The problem of being waitlisted by Indian railways has been long existing, and co-founder Rohan faced this challenge first-hand.
He had to travel to Bhuj, Gujarat from Mumbai to drop his grandmother. Despite booking a train ticket well in advance, Rohan’s ticket never got confirmed. He was forced to take a flight instead.
“When I got on the flight, I was astonished to find that almost 15 to 20 percent of the seats were empty and yet we were charged exorbitantly by the airlines,” he recalls.
“A quick search on the DGCA website shows that India has almost 50,000 empty seats on flights each day. If all the waitlisted passengers that day could get on to the Bhuj flight at train prices, it would have been a win-win situation for all parties,” Rohan adds.
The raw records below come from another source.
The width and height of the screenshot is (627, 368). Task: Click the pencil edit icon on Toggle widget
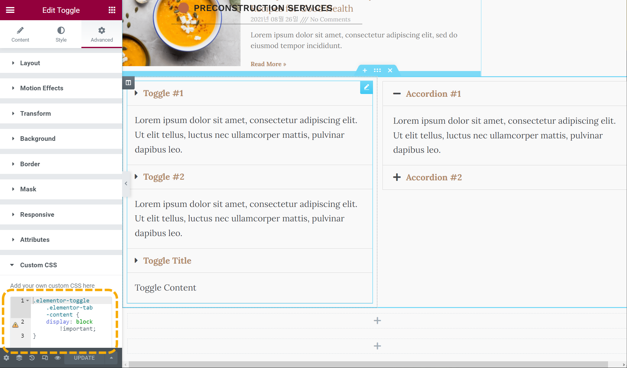tap(367, 87)
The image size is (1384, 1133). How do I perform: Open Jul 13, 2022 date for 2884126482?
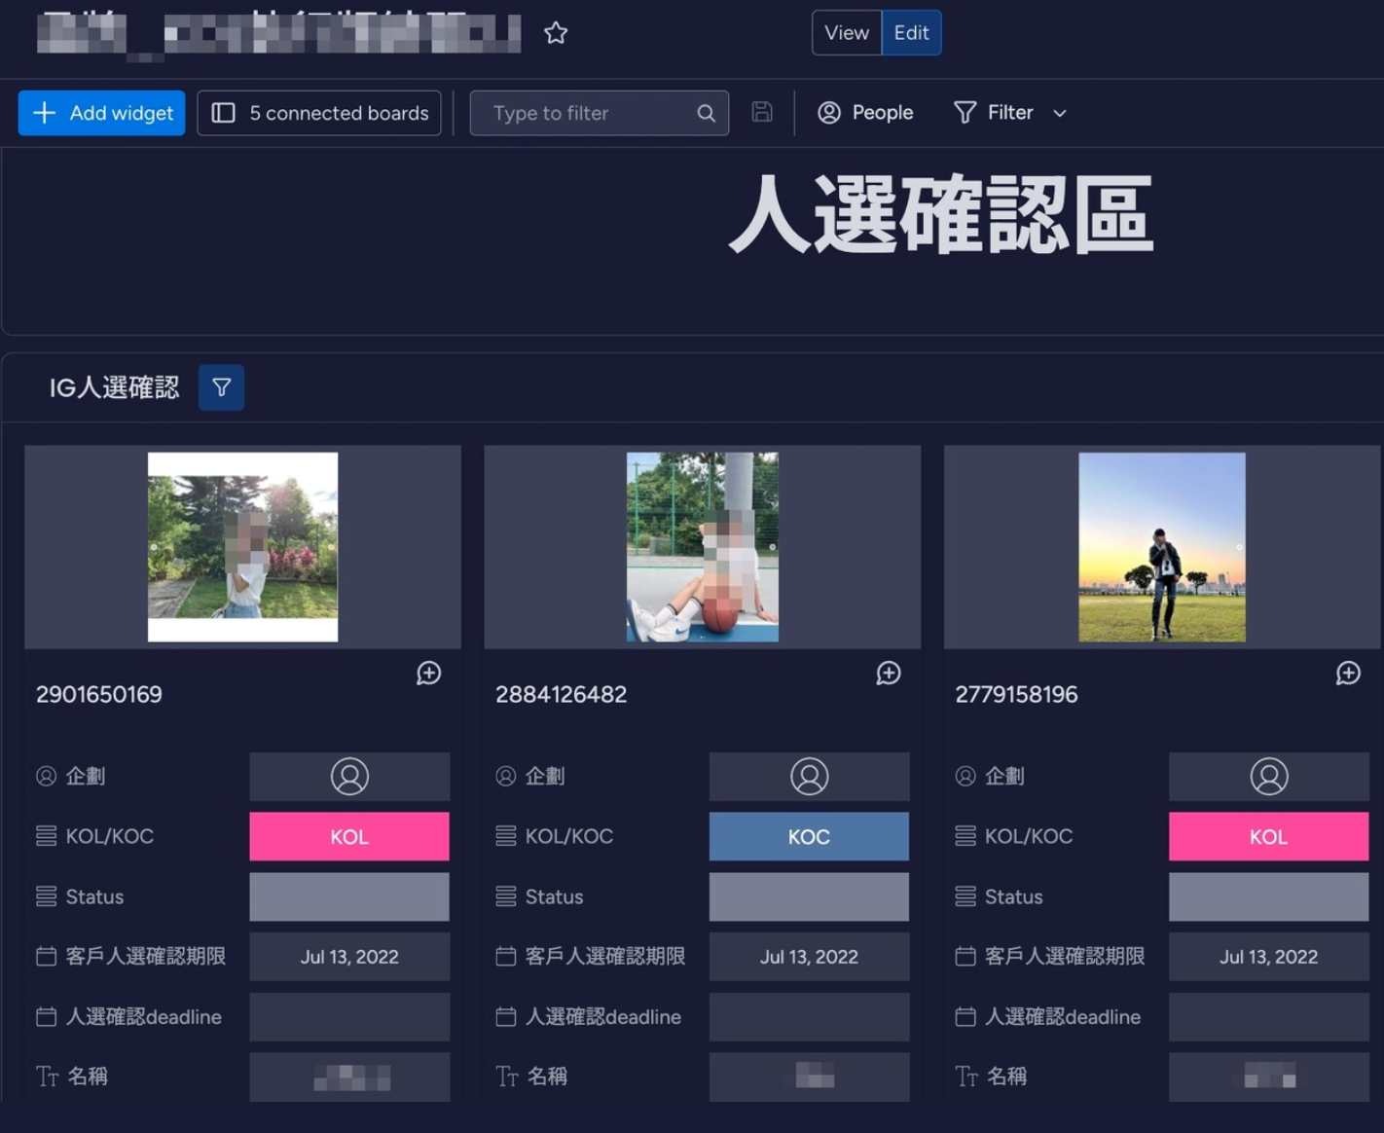click(x=809, y=957)
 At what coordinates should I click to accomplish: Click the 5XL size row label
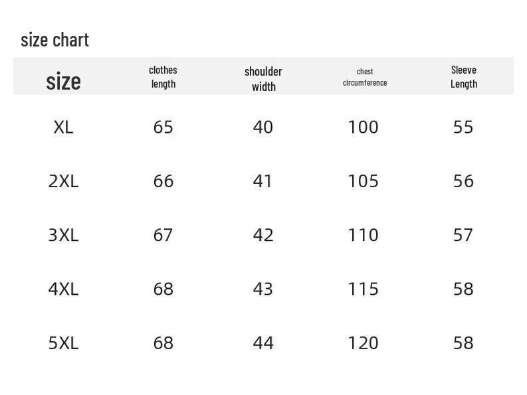pyautogui.click(x=63, y=343)
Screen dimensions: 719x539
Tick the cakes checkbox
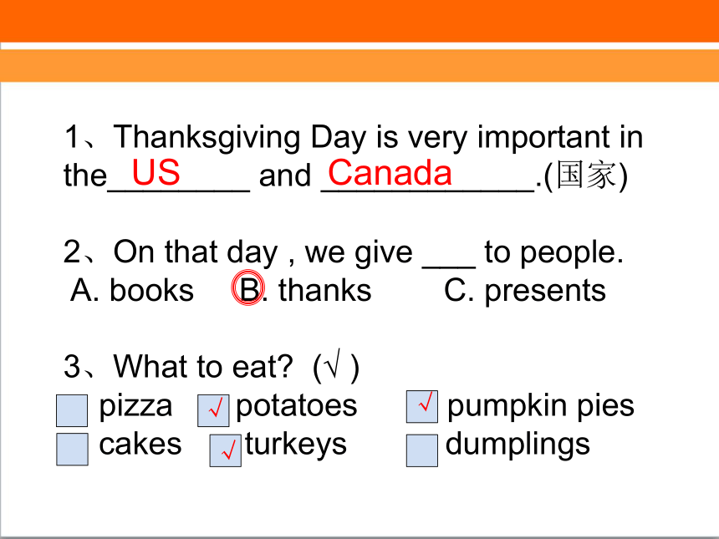pyautogui.click(x=72, y=450)
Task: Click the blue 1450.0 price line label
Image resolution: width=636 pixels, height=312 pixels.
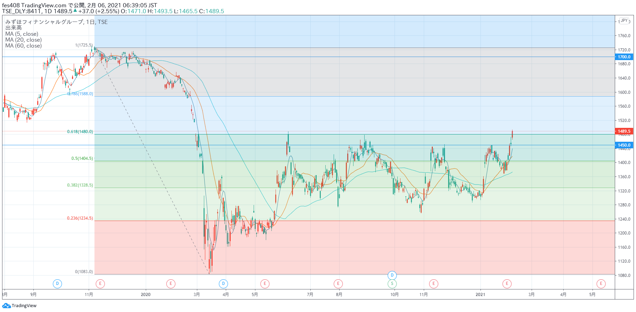Action: coord(624,145)
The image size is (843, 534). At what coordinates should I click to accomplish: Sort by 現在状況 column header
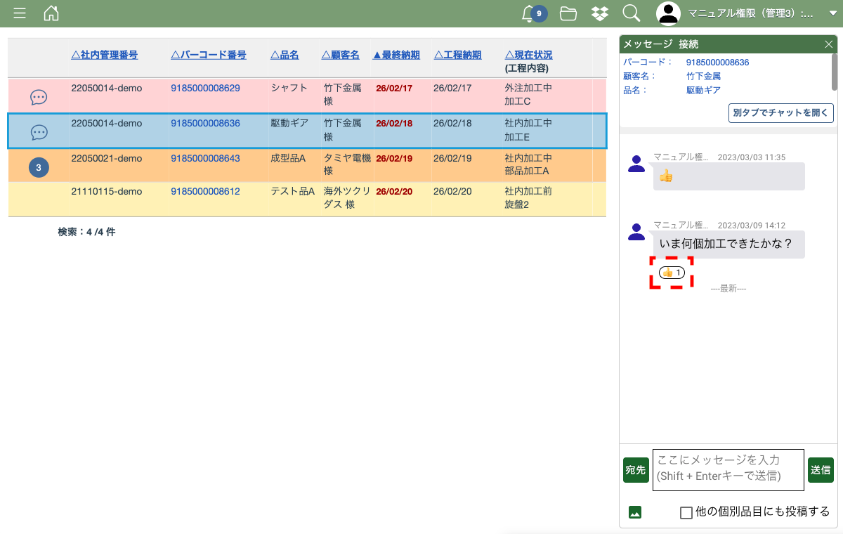click(528, 55)
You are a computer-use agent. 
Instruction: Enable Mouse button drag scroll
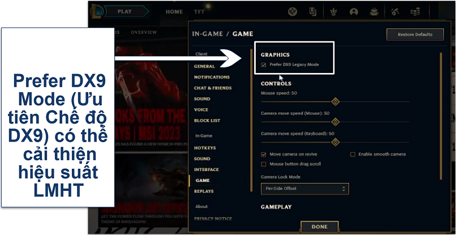click(264, 164)
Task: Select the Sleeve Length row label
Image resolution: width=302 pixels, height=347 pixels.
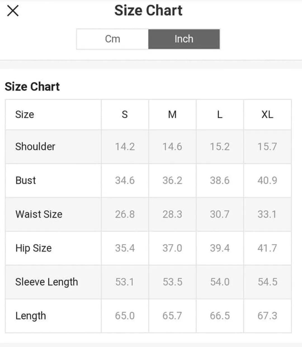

This, he says, was the eureka moment. Railofy says it wants to redefine rail travel to ensure no passenger has to ever miss a trip again.
How does it work?
Approximately one out of two passengers get waitlisted at the time of booking a railway ticket. Railofy allows passengers to purchase the protection against their ticket from its portal. The average price of a Railofy protection is Rs 200, the starting price being Rs 50.
If the train ticket is not confirmed after the chart is prepared, Railofy provides a flight close to the price of a train ticket or a bus for nominal prices to the destination.
“The price for the flight or bus ticket is fixed at the time of purchasing WL and RAC protection itself, thus ensuring the passengers are shielded from last-minute rising fares,” Vaibhav explains.
Railofy thus connects excess demand in railways to other modes of transportation such as flights and buses that have lower load factors.
Meet the team
Rohan manages marketing, finance, and strategy at Railofy. Prior to this he was the Assistant Vice President at early-stage venture capital fund Orios Venture Partners. The Indian School of Business alumnus has also worked with JP Morgan and KPMG.
Vaibhab handles Product and Operations at Railofy. He comes with over 12 years of experience, serving roles such as Product Manager and Management Consultant. Vaibhab graduated from IIT Bombay and has done his post-graduation from Indian School of Business.
Hrishabh is responsible for Data Science and Technology at the startup. The IIM Lucknow alumnus is also a guest lecturer at IIM Lucknow and National Institute of Securities Market.
The team has up to 15 employees.
Rohan says that all its customers have been acquired by word of mouth. “We have leveraged our friends and connections to acquire the first set of customers,” he adds.
The startup is yet to spend any money on marketing.
Railofy started its trials in January this year as a minimum viable product on trains originating from Mumbai.
“In just one and a half months of operations, we witnessed more than 60,000 visits, selling hundreds of WL and RAC protections,” Rohan says.
Hrishabh tells YourStory that the biggest challenge for the startup has been convincing the larger players, that is flight partners, to work with them. While getting the first meeting was not as difficult, proposing the new concept was not as easy. The team sorted this by diving deep and analysing every meeting and reiterating the model based on learnings. Secondly, “If faced with rejection, we would reach out to the same executives to mentor us,” Hrishabh adds.
Market overview and future plans
According to Allied Market Research, the global travel insurance market size was valued at $19.2 billion in 2019, and is expected to reach $39.9 billion by 2027, growing at a CAGR of 17.4 percent from 2020 to 2027. Vaibhav says Railofy is not competing with any player and that “While the problem we are solving for is common, our solution to solve it is unique.”
“Indian Railways is the backbone of our country. As India becomes more aspirational, passengers will demand a more reliable experience while travelling by the railways. Railofy is working towards this by solving one of the biggest problems affecting railways - waitlist due to congestion,” says Meenakshisundaram.
Rohan says that the funding from Chiratae Ventures further validates the startup’s belief that the problem of waitlist can be solved indigenously using a technology-led model.